**Work request**
Of all the lines below, return only those starting with the line holding "引越し豆知識 (37, 2351)" and going on through the line holding "お問い合わせ (167, 2507)", exactly as written.

Stored data

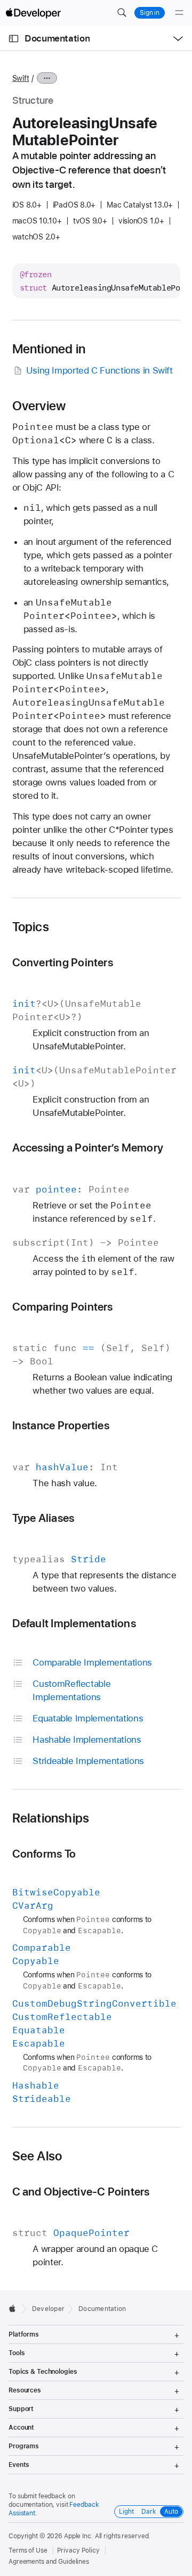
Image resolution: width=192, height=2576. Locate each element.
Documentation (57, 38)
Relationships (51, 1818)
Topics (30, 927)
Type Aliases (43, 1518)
--
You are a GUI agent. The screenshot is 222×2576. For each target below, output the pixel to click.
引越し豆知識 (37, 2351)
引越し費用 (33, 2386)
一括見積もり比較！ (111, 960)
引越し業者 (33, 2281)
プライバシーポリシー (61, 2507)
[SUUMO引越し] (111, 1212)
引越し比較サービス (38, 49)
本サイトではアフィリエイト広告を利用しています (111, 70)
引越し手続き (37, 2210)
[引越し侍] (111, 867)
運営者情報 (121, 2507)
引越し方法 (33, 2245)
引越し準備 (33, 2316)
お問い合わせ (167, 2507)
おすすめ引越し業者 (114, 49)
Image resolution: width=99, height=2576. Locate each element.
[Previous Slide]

**Result of the task**
引越し豆知識 (37, 2351)
引越し費用 (33, 2386)
一括見積もり比較！ (111, 960)
引越し業者 (33, 2281)
プライバシーポリシー (61, 2507)
[SUUMO引越し] (111, 1212)
引越し比較サービス (38, 49)
本サイトではアフィリエイト広告を利用しています (111, 70)
引越し手続き (37, 2210)
[引越し侍] (111, 867)
運営者情報 (121, 2507)
引越し方法 (33, 2245)
引越し準備 (33, 2316)
お問い合わせ (167, 2507)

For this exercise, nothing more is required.